The researchers found that the cocktail was effective in acidic environments, low-oxygen and low-nutrition conditions — all of which are present in cells infected with tuberculosis. It was also working against slow-growing bacteria. They then used the cocktail in combination with rifampicin, an antibiotic conventionally used to treat TB, on lab-grown bacteria. They found that the combination had a synergistic effect in reducing the growth when compared to the using either one separately.

As TB cases caused by antibiotic-resistant bacteria are on the rise, the authors also looked into the effect of the phage cocktail on an antibiotic-resistant strain of M. smegmatis. M. smegmatis generally do not cause a disease, but behave similar to other Mycobacteria. This allows researchers to use this bacteria in laboratory conditions where safety requirements are lesser than those for the use of M. tuberculosis, while giving them an idea of how M. tuberculosis might behave in similar conditions. Besides, M. smegmatis reproduce faster than M. tuberculosis. So, the authors used the antibiotic resistant M. smegmatis as a model to study how other antibiotic resistant Mycobacteria react to phage cocktails.

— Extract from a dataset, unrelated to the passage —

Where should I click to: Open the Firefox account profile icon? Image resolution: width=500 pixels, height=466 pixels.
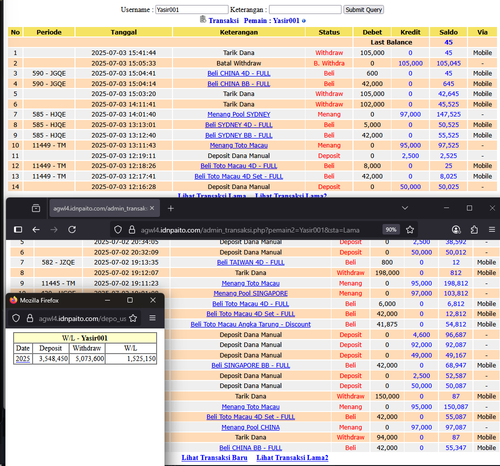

“We found that the five-phage cocktail was effective in infecting and killing antibiotic-resistant M. smegmatis. We also saw that the phage cocktail complemented rifampicin and eliminated the bacteria that were resistant to it,” says Yeswanth.

Following these interesting observations, the researchers are planning to study the effect of these phage cocktails on Mycobacterium tuberculosis growing inside human cells cultured in the lab and animal models like mice.

“We wish to see how this therapy can be used in animals and later translated to humans to treat TB, particularly in the case of drug-resistant TB,” signs off Rachit.


This article has been run past the researchers, whose work is covered, to ensure accuracy. 

Editor's Note: One of the quotes has been slightly modified to reflect accuracy, based on the researcher's request.